There is a wide distinction between the rights of defendants to buy the adverse title and their right to assert such title against their landlord. We think the law applicable to the facts of this case is well stated in 32 American Jurisprudence 118, section 113, as follows:
". . . Some authorities have expressed the view that a tenant cannot acquire a title which is adverse to his landlord's title, and that where he does so it will be presumed that his purchase was made for the benefit of and to protect the landlord's possession. Others take the position that while the relation of landlord and tenant prevents the tenant from setting up any adverse title against his landlord, it does not prevent him from buying up a title to be asserted after termination of the tenancy, and the redelivery of the premises to the landlord. Under this rule, a tenant may acquire a title other than that which his landlord has or had, but he cannot avail himself of it while retaining possession of the land. A fortiori, if a lessee under a defective title is disturbed by a party having a paramount title, he is not restrained by his lease from purchasing the paramount title, without the consent of his lessor, although he has not been evicted or ousted. Clearly, however, a tenant during his tenancy and while possession is retained is estopped to assert a title adverse and superior to that of the landlord, which he acquired during the tenancy. Unless he has been evicted by the owner of the paramount title or has surrendered possession to his landlord, he is estopped to make such assertion. . . ."

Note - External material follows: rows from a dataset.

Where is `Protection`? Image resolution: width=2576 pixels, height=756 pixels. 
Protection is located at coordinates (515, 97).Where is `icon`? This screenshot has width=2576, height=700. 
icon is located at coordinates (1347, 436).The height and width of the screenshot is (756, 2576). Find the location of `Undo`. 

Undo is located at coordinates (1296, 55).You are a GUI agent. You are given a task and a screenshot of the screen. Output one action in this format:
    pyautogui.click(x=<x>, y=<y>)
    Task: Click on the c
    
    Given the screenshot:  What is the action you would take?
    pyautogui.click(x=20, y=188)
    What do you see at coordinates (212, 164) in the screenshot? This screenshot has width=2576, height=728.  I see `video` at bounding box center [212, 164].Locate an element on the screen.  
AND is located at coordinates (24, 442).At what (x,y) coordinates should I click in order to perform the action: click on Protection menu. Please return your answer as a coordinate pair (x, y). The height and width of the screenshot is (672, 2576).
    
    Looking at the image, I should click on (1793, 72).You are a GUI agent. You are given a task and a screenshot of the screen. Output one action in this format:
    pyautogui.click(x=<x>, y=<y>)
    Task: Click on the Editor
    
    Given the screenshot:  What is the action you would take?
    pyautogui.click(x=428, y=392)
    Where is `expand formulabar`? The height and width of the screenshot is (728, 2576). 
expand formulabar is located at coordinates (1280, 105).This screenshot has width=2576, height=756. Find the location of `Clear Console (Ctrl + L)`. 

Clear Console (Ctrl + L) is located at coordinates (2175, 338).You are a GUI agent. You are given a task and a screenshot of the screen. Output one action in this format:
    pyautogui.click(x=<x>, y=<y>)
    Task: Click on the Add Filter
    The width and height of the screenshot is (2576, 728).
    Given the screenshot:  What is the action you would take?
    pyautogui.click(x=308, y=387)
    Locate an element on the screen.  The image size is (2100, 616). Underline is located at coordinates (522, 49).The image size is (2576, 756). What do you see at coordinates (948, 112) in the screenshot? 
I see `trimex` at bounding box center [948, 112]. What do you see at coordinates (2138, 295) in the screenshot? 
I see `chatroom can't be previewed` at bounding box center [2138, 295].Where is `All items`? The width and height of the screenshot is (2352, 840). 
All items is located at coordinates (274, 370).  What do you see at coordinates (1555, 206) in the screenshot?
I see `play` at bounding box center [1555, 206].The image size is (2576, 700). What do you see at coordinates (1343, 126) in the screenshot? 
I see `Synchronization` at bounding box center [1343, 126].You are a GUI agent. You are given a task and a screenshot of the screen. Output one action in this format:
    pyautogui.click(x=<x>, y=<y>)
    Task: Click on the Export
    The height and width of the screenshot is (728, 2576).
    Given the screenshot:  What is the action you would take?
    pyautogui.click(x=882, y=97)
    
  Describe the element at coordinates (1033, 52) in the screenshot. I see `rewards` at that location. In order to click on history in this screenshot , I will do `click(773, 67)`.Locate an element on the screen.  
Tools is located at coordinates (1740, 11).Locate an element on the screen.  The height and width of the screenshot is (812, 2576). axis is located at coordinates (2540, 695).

[4] To suggest that Raymond Quon, Jr. has evicted his father and mother from the premises, either actually or constructively, is not in accord with the facts. He is their infant child. The family, including Raymond Quon, Jr., continued in a possession obtained by them through a lease from Mrs. Sanguinetti and under the law are forbidden to assert they are in possession under some other title or source of title. They bought the tax title to the premises with full knowledge of the lease and it was their moral and legal obligation to live up to its terms as long as they held undisputed possession and occupancy thereof. Just what the rights of the parties would have been had the purchaser of the state's tax title not been a member of the lessees' family, but some one acting in his own right and independent of the lease, we do not decide.
The trial court gave plaintiff judgment for the balance of the rent due under the lease and we think such judgment was justified under the law. The judgment is affirmed.
McALISTER, C.J., and STANFORD, J., concur.